Messe avec les membres de la commission théologique internationale, Homélie de Sa Sainteté le Pape Benoît XVI, Chapelle Pauline, le mardi 1er décembre 2009
Chers frères et sœurs,
Les paroles du Seigneur, que nous venons d’entendre dans le passage évangélique, constituent un défi pour nous théologiens, ou peut-être, pour mieux dire, une invitation à un examen de conscience: qu’est-ce que la théologie? Que sommes-nous, nous les théologiens? Comment bien faire de la théologie? Nous avons entendu que le Seigneur loue le Père, car il a caché le grand mystère du Fils, le mystère trinitaire, le mystère christologique, aux sages, aux savants — ceux-ci ne l’ont pas reconnu —, mais il l’a révélé aux petits, aux nèpioi, à ceux qui ne sont pas savants, qui n’ont pas une grande culture. C’est à eux qu’a été révélé ce grand mystère.
Ensuite, au cours de toute la vie publique du Seigneur, nous trouvons la même chose. Il est impossible aux savants de comprendre que cet homme qui n’est pas savant, galiléen, puisse être réellement le Fils de Dieu. Il reste inacceptable pour eux que Dieu, le grand, l’unique, le Dieu du ciel et de la terre, puisse être présent chez cet homme. Tous savent, connaissent également Isaïe 53, toutes les grandes prophéties, mais le mystère reste caché. Il est en revanche révélé aux petits, à commencer par la Vierge, jusqu’aux pêcheurs du lac de Galilée. Ils reconnaissent, de même que le capitaine romain sous la croix reconnaît: celui-ci est le Fils de Dieu!
+++
» Objectifs
#1 Dans l'homélie, à qui le Père a-t-il révélé le grand mystère du Fils ?
#2 Pouvez-vous réécrire sous forme de liste le paragraphe de l'homélie qui commence par « Ensuite, au cours de toute la vie publique », en gardant ses faits principaux ?
#3 Pouvez-vous reprendre l'homélie là où elle s'arrête et la poursuivre ?
+++
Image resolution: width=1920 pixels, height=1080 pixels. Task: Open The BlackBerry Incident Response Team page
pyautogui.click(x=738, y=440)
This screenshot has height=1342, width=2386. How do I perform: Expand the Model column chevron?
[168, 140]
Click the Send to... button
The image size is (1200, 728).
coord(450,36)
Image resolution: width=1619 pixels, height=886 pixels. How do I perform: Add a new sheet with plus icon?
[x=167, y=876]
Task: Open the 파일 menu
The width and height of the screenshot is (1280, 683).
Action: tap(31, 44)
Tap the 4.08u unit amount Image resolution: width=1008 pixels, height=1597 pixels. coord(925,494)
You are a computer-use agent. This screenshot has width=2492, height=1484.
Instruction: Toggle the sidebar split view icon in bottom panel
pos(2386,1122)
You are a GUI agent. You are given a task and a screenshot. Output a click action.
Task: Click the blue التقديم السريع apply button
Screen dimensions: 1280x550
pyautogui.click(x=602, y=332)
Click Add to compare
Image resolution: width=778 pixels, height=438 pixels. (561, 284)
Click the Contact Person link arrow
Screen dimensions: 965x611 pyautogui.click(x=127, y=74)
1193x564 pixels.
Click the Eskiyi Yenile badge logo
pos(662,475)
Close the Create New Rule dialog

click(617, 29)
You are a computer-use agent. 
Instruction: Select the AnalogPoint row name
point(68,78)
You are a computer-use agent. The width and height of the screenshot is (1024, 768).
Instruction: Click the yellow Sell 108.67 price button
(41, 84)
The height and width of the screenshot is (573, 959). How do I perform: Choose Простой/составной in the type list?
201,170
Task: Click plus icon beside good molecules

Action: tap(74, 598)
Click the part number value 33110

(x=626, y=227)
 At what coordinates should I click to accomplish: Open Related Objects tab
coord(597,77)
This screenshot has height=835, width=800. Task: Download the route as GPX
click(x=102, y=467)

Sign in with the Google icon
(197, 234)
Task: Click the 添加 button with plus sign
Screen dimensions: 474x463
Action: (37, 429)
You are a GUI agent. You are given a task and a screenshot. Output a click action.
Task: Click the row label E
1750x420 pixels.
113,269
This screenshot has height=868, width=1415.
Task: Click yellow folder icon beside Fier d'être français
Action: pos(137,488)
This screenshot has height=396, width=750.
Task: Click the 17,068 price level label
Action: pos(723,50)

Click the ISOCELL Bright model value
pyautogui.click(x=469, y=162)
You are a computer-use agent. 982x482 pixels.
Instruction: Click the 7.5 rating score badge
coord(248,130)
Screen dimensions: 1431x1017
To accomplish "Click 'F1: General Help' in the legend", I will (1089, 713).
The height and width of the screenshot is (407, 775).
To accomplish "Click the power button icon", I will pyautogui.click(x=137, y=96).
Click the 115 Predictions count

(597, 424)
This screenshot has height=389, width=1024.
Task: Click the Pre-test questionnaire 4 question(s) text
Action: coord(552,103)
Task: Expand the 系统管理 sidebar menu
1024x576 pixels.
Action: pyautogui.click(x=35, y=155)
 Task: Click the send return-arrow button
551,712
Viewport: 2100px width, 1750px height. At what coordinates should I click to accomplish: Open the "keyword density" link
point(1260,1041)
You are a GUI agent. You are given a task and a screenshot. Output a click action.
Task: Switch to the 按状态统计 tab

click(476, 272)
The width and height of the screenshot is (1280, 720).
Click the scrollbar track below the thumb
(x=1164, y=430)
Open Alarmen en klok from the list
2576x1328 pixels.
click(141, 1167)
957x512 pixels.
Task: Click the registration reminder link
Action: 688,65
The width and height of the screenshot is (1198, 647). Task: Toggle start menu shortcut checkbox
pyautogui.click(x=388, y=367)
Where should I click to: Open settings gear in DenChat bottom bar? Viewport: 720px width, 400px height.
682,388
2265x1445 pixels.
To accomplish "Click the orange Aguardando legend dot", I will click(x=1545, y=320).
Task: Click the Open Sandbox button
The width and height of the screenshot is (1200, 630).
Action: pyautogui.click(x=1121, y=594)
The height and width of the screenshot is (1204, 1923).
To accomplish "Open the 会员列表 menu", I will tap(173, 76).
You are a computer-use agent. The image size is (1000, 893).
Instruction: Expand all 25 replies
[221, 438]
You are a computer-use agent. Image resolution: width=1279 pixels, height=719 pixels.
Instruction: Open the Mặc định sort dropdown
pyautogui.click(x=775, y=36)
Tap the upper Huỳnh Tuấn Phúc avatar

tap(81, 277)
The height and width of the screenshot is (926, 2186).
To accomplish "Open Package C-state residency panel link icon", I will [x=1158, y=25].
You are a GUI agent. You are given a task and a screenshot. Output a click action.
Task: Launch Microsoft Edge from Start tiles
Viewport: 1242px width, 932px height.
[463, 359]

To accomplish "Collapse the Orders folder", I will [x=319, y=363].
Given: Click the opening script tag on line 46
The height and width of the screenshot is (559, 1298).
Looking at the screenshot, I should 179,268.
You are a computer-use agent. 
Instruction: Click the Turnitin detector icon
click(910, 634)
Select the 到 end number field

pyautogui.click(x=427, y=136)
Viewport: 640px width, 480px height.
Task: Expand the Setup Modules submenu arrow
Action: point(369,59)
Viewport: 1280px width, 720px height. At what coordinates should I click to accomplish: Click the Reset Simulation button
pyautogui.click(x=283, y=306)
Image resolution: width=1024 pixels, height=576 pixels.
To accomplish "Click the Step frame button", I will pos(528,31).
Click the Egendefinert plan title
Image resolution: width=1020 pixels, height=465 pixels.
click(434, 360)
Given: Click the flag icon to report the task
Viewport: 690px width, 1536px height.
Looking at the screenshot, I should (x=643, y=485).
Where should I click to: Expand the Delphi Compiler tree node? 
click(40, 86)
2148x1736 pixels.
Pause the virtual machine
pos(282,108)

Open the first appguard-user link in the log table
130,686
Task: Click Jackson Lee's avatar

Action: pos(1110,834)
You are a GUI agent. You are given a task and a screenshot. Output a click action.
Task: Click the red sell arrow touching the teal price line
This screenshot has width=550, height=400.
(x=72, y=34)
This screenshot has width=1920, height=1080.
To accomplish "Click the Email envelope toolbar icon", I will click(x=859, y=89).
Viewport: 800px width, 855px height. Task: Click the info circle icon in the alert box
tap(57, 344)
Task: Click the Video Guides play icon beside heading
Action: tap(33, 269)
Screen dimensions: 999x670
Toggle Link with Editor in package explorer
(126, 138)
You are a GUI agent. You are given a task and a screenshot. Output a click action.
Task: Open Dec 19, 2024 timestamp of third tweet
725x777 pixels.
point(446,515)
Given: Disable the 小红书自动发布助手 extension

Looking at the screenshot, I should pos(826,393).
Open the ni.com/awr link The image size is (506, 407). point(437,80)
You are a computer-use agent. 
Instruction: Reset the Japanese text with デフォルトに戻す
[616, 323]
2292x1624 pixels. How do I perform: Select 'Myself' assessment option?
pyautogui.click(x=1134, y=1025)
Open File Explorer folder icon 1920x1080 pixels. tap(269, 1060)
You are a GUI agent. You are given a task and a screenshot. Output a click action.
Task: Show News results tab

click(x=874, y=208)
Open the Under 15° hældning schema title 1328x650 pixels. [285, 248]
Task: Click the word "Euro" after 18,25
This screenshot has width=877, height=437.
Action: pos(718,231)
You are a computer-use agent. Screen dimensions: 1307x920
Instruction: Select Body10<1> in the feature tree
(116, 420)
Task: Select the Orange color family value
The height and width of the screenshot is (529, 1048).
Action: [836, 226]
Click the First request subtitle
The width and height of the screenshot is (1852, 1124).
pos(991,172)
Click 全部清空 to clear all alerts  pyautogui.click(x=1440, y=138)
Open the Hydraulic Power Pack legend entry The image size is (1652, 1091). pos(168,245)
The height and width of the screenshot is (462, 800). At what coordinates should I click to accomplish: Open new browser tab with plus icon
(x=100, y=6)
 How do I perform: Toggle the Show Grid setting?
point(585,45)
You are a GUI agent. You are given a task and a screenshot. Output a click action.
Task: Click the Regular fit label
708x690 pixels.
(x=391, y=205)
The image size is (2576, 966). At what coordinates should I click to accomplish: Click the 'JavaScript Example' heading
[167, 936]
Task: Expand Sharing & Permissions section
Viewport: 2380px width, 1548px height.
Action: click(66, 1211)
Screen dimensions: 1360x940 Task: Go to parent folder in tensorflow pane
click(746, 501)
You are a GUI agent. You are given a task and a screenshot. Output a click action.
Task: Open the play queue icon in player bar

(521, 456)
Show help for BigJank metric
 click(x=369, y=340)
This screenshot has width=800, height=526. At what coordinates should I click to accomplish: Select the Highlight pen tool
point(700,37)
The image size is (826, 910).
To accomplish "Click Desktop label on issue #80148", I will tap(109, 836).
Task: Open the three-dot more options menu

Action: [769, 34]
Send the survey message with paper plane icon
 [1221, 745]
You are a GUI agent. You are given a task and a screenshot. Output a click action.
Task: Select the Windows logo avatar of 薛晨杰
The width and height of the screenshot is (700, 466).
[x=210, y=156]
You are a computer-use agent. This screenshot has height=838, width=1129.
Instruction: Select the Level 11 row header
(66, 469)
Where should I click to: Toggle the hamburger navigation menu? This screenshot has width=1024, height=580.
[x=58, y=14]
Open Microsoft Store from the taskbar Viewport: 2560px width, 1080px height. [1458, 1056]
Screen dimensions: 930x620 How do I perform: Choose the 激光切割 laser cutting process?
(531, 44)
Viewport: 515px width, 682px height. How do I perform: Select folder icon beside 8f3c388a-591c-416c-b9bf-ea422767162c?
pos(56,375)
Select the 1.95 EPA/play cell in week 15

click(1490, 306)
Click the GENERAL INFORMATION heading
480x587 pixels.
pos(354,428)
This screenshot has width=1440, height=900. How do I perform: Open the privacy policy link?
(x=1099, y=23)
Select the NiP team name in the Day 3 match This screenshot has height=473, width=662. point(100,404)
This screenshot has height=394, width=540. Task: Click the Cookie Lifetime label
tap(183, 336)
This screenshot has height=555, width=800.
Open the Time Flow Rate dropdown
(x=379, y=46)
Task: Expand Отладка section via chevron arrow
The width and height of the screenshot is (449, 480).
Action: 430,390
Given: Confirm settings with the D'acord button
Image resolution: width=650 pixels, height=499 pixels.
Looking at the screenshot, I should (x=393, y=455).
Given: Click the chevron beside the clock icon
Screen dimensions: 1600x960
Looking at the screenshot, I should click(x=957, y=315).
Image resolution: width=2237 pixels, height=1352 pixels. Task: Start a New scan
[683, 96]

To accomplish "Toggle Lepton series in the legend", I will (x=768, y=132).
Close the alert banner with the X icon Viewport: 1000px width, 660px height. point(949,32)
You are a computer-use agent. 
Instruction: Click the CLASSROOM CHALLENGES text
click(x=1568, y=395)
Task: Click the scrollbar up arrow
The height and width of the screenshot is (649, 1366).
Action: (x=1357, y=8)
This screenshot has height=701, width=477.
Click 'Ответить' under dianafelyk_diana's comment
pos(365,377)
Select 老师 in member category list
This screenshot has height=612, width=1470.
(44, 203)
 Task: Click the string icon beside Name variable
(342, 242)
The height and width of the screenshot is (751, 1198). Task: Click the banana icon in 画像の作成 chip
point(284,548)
+++
» Réponses
#1 Aux petits, aux nèpioi, à ceux qui ne sont pas savants et qui n'ont pas une grande culture.

#2
- On retrouve la même chose tout au long de la vie publique du Seigneur.
- Les savants ne peuvent pas comprendre que cet homme non savant, galiléen, soit réellement le Fils de Dieu, ni que Dieu soit présent chez lui.
- Bien qu'ils connaissent Isaïe 53 et les grandes prophéties, le mystère leur reste caché.
- Il est révélé aux petits, de la Vierge jusqu'aux pêcheurs du lac de Galilée.
- Ceux-ci reconnaissent, comme le capitaine romain sous la croix, que celui-ci est le Fils de Dieu.

#3
Les faits essentiels de la vie de Jésus n’appartiennent pas seulement au passé, mais sont présents, de manière différente, dans toutes les générations. Et ainsi, à notre époque également, au cours des 200 dernières années, nous observons la même chose. Il y a de grands sages, de grands spécialistes, de grands théologiens, des maîtres de la foi, qui nous ont enseigné de nombreuses choses. Ils ont pénétré dans les détails de l’Ecriture Sainte, de l’histoire du salut, mais ils n’ont pas pu voir le mystère lui-même, le véritable noyau: que Jésus était réellement le Fils de Dieu, que le Dieu trinitaire entre dans notre histoire, à un moment historique déterminé, dans un homme comme nous. L’essentiel est resté caché! On pourrait facilement citer de grands noms de l’histoire de la théologie de ces deux cents ans, dont nous avons beaucoup appris, mais le mystère ne s’est pas ouvert aux yeux de leur cœur.
Mais de tout cela naît la question: pourquoi en est-il ainsi? Le christianisme est-il la religion des sots, des personnes sans culture, non formées? La foi s’éteint-elle là où la raison se réveille? Comment cela s’explique-t-il? Peut-être devons-nous encore une fois regarder l’histoire. Ce que Jésus a dit, ce que l’on peut observer au cours de tous les siècles, reste vrai. Mais il y a toutefois une « espèce » de petits qui sont également savants. Sous la croix se trouve la Vierge, l’humble servante de Dieu et la grande femme illuminée par Dieu. Et il y a également Jean, pêcheur du lac de Galilée, mais c’est ce Jean qui sera justement appelé par l’Eglise « le théologien », car il a réellement su voir le mystère de Dieu et l’annoncer: avec un œil d’aigle, il est entré dans la lumière inaccessible du mystère divin. Ainsi, après sa résurrection également, le Seigneur, sur le chemin de Damas, touche le cœur de Saul, qui est l’un des savants qui ne voient pas. Lui-même, dans la première Lettre à Timothée, se définit « ignorant » à cette époque, malgré sa science. Mais le Ressuscité le touche: il devient aveugle et, dans le même temps, il devient réellement voyant, il commence à voir. Le grand sage devient un petit, et c’est précisément pour cela qu’il voit la folie de Dieu qui est sagesse, une sagesse plus grande que toutes les sagesses humaines.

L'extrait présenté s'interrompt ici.